The Consumer Financial Protection Bureau (CFPB) has fined U.S. Bank for illegally accessing customers’ credit reports and opening accounts without their permission.
U.S. Bank allegedly pressured and incentivized its employees to sell multiple products and services as part of their employees’ job requirements.
“For over a decade, U.S. Bank knew its employees were taking advantage of its customers by misappropriating consumer data to create fictitious accounts,” CFPB Director Rohit Chopra said in a release. “We all must do more to hold lawbreaking companies accountable when they abuse and misuse our sensitive personal data.”
The CFPB’s investigation found evidence U.S. Bank was aware that sales pressure was leading employees to open accounts without authorization, and the bank had inadequate procedures to prevent and detect these accounts. Specifically, U.S. Bank imposed sales goals on bank employees as part of their job requirements. U.S. Bank also implemented sales campaigns and an incentive-compensation program that financially rewarded employees for selling bank products.

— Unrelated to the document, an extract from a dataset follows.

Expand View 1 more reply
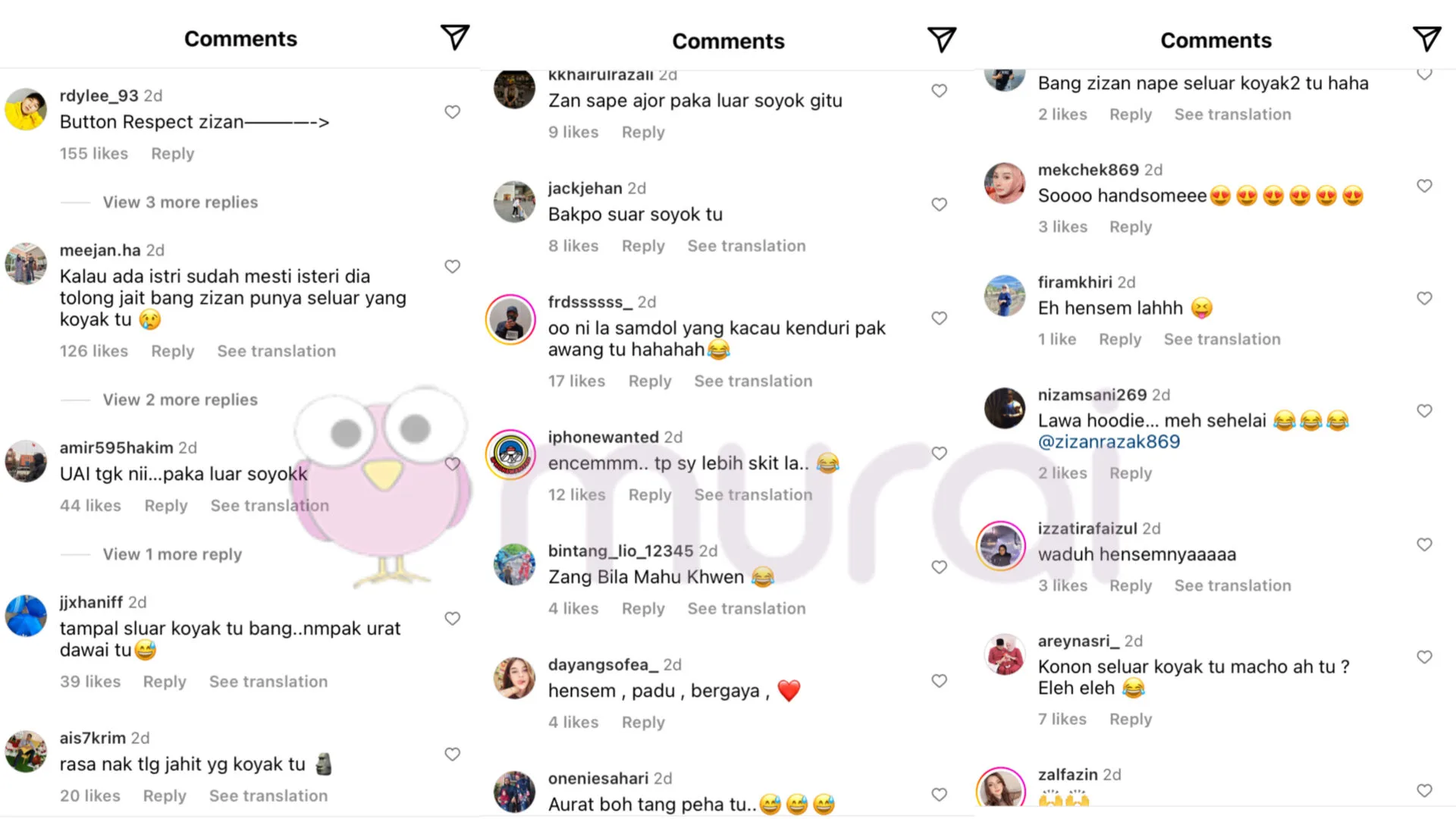 [172, 554]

The CFPB found that U.S. Bank violated the Consumer Financial Protection Act, the Fair Credit Reporting Act, the Truth in Lending Act, and the Truth in Savings Act. Specifically, U.S. Bank was:
- Exploiting personal data without authorization. The Fair Credit Reporting Act, among other things, defines the permissible uses of credit reports, and users of credit reports may only request them if they have a permissible purpose. U.S. Bank used customers’ credit reports without a permissible purpose and without its customers’ permission, to facilitate opening unauthorized credit cards and lines of credit.

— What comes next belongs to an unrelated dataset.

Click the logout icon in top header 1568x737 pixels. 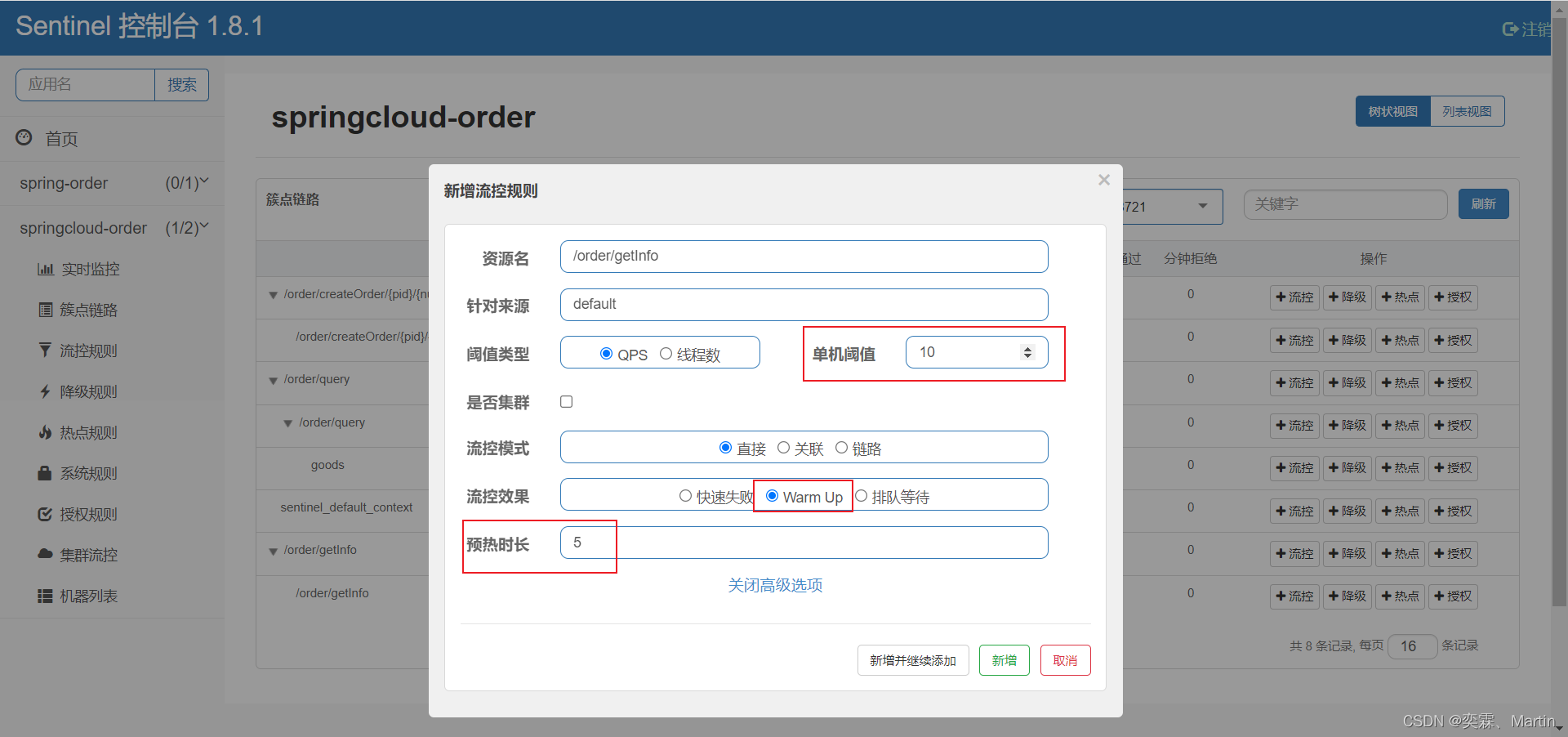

- Opening accounts without consumer permission. U.S. Bank opened deposit accounts, credit cards and lines of credit without permission. This included opening reserve and premier lines of credit, which carry high interest rates and expensive fees. This behavior violated the Consumer Financial Protection Act and the Truth in Lending Act.
- Failing to provide legally required consumer disclosures. The Truth in Savings Act requires banks to provide certain disclosures when opening new deposit accounts. U.S. Bank violated the law when its employees opened consumer deposit accounts without permission and, in the process of doing so, failed to provide the required disclosures.
The CFPB’s enforcement action requires U.S. Bank to pay a $37.5 million fine to the CFPB’s victims relief fund which provides compensation to consumers harmed by violations of federal consumer financial protection law. As part of the order, U.S. Bank must also forfeit and return all unlawfully charged fees and cost to harmed customers.